The Hindu temple is the seat of a full culture including material commodities and services, arts ranging from cooking and flower decoration, to music and philosophy. To conceive, build, organize, manage, maintain such a privileged site of culture an authentic and well thought out theory and guidance is required. Sanskrit Agamic literature plays this role. The Saiva religion is based on a set of twenty-eight Tantra's.
The Ajitamahatantra is the fifth in a international list, a lengthy text,
which invites the reader to approach the Saiva religion in a form, which
probably goes back to the Cola period and is definitely located in Tamilnadu. In
eighty-nine chapters, it offers a systematic account of the installation of
Linga starting from the selection of the stone ad construction of the temple to
the great ceremony of installation of the deity. Thereafter it deals extensively
with the daily worship, festivals and occasional rituals, with iconography,
subsidiary rituals, as well as the rites of atonement of faults and failures.
The present publication in five volumes is the second revised critical
edition with English translation and annotation. Wherever possible, descriptions
have been illustrated with theoretical drawings or photographs of actual
monuments and icons.
About the Author:
N. Ramachandra Bhatt is a traditional Pandit well-versed in the vast literature of Saivagama. He has toured South India for many years to collect manuscripts and conduct inquiries in the temples. He has directed a team of researchers on this subject in the French Institute of Pondicherry and authored critical editions of Agamas and relevant texts. To his credit is also a general study, The religion of Siva (in French) which sheds light on the rituals with special reference to Tamilnadu.

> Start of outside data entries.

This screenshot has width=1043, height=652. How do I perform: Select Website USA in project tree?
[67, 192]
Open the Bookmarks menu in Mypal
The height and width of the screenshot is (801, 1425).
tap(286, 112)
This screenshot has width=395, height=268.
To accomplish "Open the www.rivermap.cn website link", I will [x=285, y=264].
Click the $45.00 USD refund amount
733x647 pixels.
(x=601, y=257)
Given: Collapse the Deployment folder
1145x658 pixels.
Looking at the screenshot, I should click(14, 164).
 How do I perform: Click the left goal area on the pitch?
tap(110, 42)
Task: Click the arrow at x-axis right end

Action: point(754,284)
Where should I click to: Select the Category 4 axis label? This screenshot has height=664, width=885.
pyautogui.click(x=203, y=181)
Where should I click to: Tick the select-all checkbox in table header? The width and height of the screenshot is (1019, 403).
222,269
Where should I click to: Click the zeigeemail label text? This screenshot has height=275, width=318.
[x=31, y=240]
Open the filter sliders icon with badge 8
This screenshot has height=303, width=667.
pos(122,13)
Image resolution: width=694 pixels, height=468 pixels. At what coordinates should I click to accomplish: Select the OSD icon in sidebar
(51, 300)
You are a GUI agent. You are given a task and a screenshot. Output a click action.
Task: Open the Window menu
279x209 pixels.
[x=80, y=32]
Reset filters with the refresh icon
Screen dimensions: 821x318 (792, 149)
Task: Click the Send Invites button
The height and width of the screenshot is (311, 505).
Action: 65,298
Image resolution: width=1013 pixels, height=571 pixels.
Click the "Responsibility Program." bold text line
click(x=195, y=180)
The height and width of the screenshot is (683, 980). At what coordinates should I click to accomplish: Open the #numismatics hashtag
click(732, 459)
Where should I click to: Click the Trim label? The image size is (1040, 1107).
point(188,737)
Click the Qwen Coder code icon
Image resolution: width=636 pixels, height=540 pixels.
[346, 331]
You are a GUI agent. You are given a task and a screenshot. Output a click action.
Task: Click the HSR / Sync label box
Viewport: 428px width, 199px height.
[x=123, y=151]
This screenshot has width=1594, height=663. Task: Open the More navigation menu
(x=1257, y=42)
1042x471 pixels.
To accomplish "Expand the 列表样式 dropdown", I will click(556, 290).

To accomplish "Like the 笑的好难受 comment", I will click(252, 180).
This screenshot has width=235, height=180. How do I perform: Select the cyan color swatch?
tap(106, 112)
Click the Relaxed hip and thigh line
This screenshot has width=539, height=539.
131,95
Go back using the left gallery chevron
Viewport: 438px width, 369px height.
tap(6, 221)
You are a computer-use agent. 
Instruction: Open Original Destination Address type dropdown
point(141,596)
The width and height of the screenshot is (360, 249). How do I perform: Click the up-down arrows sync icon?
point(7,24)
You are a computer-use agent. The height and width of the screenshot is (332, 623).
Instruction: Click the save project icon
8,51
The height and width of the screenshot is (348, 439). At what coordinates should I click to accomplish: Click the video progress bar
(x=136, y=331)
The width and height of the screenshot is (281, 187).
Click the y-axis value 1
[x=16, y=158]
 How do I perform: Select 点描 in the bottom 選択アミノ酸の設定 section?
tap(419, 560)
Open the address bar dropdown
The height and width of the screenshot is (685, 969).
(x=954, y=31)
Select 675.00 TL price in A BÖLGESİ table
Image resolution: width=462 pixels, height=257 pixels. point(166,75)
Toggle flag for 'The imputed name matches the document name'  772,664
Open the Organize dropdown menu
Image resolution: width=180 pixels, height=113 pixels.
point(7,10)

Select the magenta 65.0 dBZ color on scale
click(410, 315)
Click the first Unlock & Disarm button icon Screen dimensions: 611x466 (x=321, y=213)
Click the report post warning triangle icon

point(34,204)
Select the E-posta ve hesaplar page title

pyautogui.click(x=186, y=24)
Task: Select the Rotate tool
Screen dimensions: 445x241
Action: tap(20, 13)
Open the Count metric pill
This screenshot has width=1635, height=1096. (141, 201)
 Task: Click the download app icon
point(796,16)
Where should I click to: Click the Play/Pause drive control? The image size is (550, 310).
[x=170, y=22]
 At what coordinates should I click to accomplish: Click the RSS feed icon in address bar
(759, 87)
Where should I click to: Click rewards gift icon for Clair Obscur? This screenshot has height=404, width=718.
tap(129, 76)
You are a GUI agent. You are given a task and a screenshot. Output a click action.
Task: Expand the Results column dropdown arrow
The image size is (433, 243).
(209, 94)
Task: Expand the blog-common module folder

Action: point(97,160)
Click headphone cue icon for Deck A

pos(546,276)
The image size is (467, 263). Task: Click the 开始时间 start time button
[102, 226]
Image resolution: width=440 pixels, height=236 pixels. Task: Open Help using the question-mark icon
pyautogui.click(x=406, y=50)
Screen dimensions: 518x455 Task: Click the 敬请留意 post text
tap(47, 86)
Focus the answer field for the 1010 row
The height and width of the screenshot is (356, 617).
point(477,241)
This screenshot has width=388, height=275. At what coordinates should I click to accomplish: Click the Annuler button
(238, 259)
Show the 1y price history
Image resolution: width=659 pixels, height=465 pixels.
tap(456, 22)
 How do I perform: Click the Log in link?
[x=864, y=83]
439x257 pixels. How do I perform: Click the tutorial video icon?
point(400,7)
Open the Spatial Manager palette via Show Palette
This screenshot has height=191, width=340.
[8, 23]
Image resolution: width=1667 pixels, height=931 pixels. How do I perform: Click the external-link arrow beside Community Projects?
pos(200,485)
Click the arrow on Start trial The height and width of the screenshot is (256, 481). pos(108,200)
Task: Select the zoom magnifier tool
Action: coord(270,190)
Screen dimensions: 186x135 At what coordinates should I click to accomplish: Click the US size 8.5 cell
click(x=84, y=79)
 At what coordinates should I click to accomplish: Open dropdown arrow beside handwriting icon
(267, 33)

Jean Filliozat (1906-1982) was a versatile scholar in many fields of Indology, with an excellent command over Sanskrit, Pali, Tibetan and Tamil. Initially a medical doctor, he held the prestigious chair of Indology in College de France (Paris). He established and administered the French Institute of Pondicherry from 1955 to 1978 where he conceived and directed a project of the study of Saivagamas and South Indian temples. His works cover all branches of Indology from Ayurveda to Buddhism, Tamil literature, expansion of Indian culture in South East Asia, etc.
Pierre-Sylvain Filliozat is Professor of Sanskrit in Paris and conducts research mainly in the field of Sanskrit literature, Alamkarasastra, Vyakarana, Saivagamas, History of Indian art and architecture. His publications bear inter alia on Panini and Patanjali, Saivagama and Temple architecture in Karnataka.